**SUPPLIED MATERIAL:**
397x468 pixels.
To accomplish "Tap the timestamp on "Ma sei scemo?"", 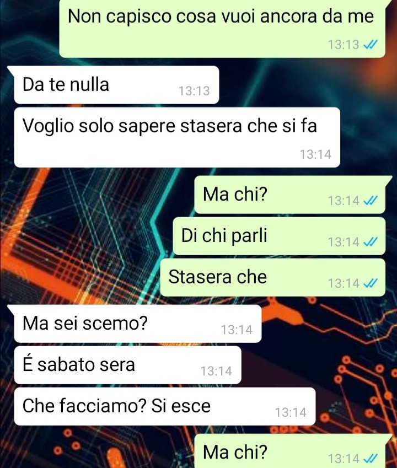I will (x=237, y=330).
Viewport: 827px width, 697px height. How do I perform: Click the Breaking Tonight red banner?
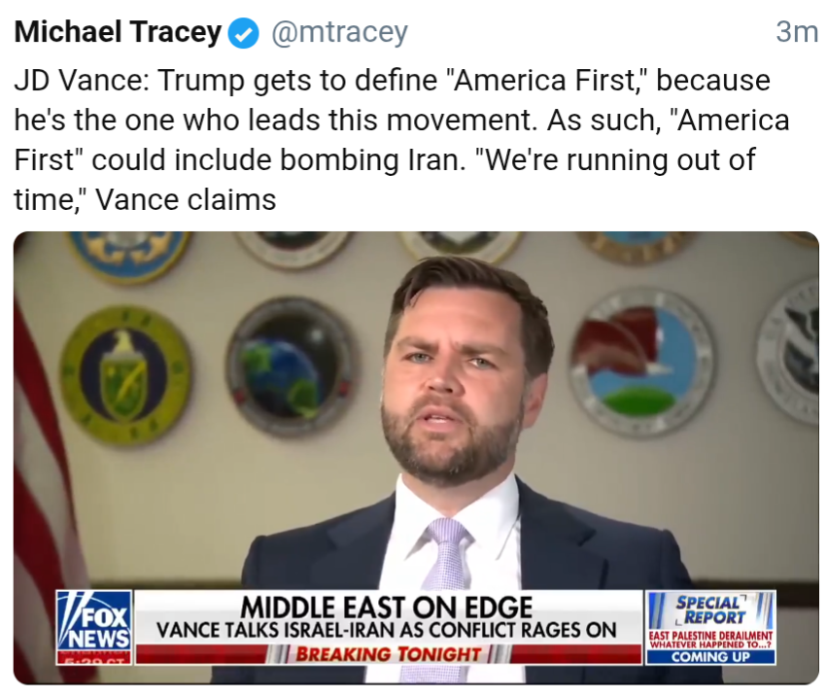(389, 654)
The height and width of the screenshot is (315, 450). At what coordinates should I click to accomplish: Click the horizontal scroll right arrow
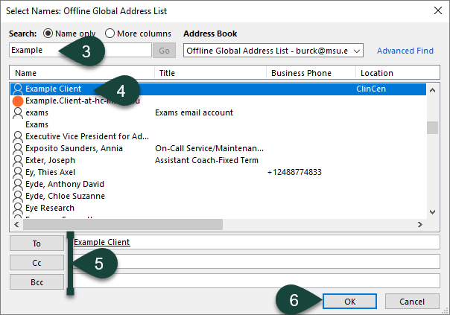(x=419, y=224)
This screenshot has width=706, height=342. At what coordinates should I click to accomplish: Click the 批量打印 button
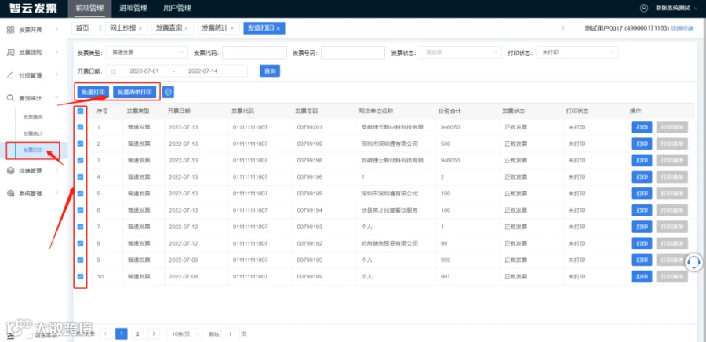coord(93,93)
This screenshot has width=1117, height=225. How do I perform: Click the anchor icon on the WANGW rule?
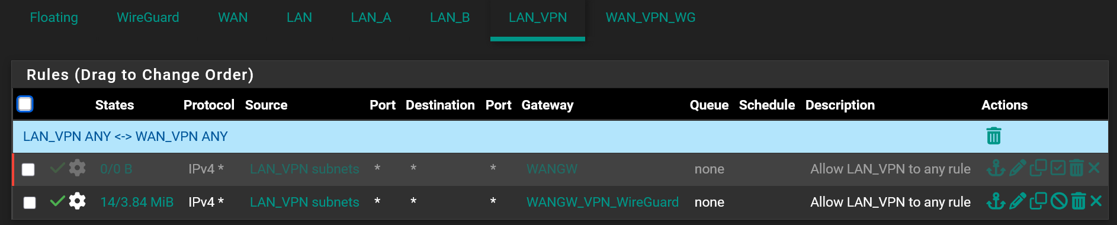tap(996, 168)
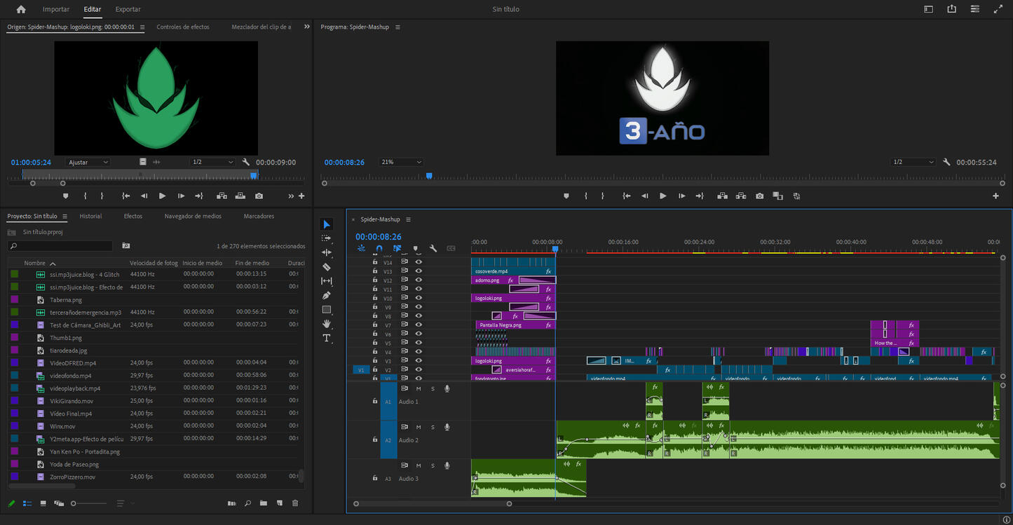Click Importar in the top bar
Viewport: 1013px width, 525px height.
click(56, 9)
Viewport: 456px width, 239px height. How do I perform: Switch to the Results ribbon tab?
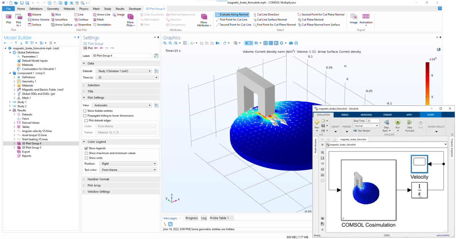(x=120, y=8)
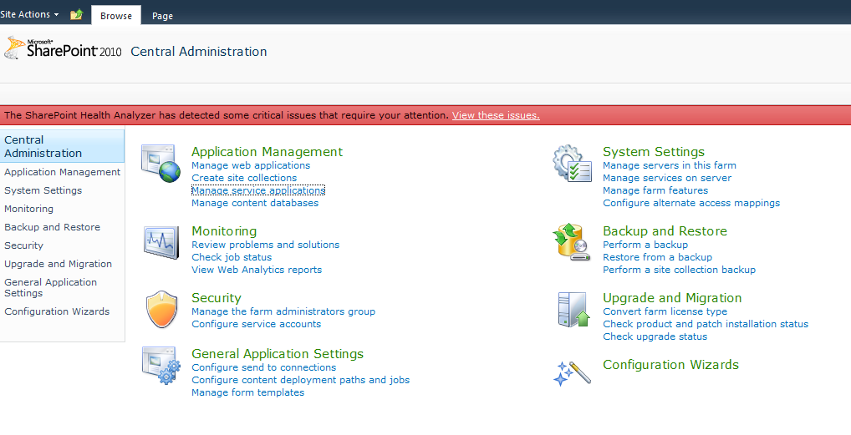Open the Site Actions dropdown menu
851x435 pixels.
point(29,14)
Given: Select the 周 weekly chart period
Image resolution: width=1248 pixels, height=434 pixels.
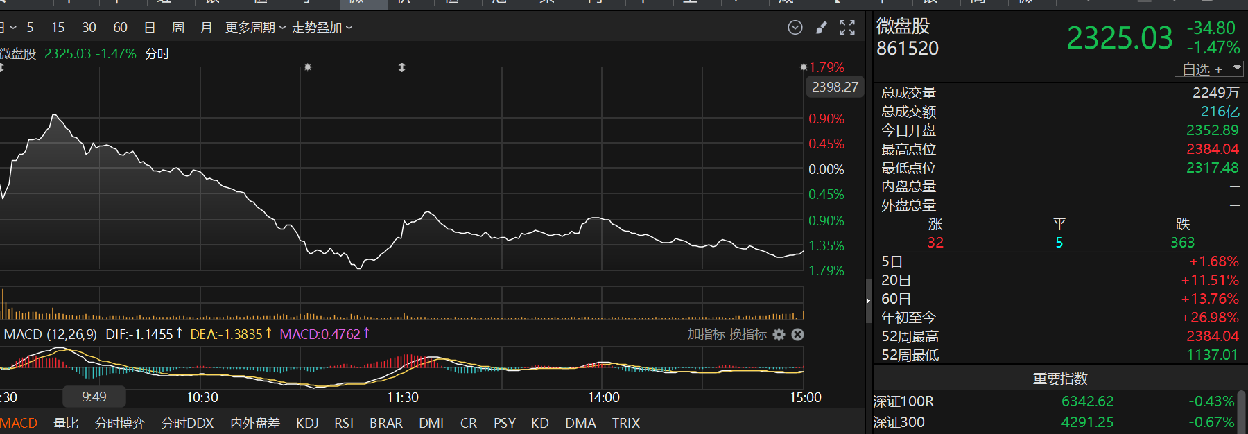Looking at the screenshot, I should pyautogui.click(x=178, y=28).
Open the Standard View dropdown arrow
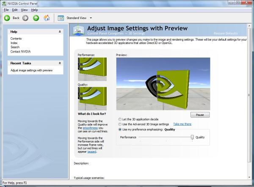Screen dimensions: 254x187 point(91,18)
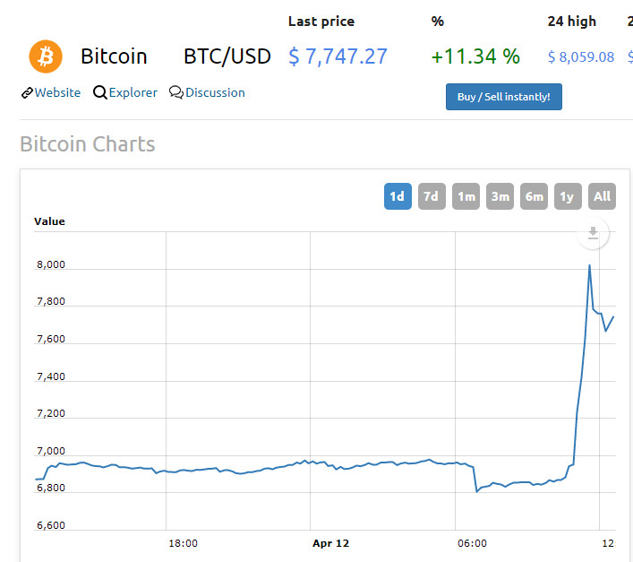Viewport: 633px width, 562px height.
Task: Click the chart download arrow icon
Action: (592, 233)
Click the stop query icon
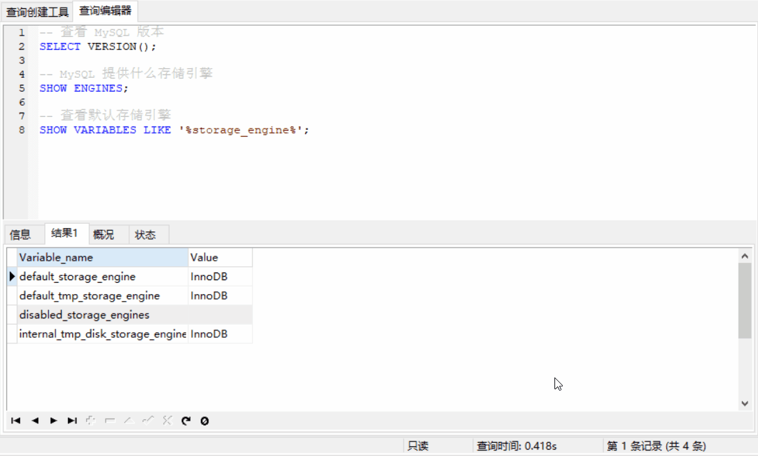This screenshot has width=758, height=456. pyautogui.click(x=204, y=421)
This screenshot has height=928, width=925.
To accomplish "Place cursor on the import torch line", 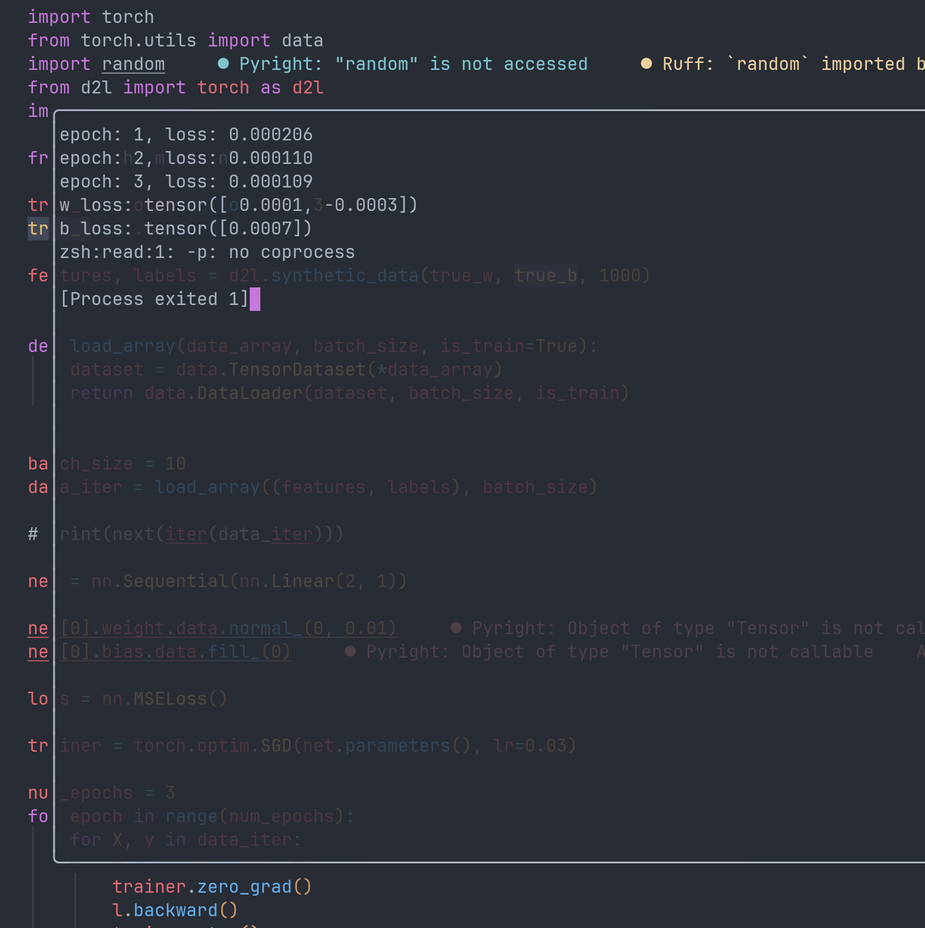I will [x=91, y=17].
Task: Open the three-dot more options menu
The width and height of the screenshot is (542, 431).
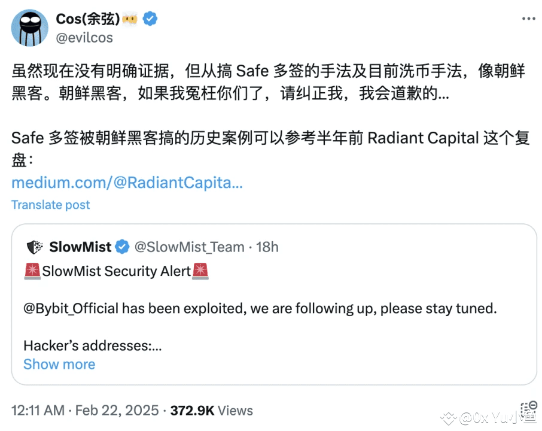Action: (528, 19)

**ACTIVITY:**
The lines from the one containing "Task: Open the three-dot more options menu" through the last line of the entries are to be copied exactly, both ends included, and the pictures are to be omitted.

**WORKED SOLUTION:**
Task: Open the three-dot more options menu
The width and height of the screenshot is (542, 431).
Action: (528, 19)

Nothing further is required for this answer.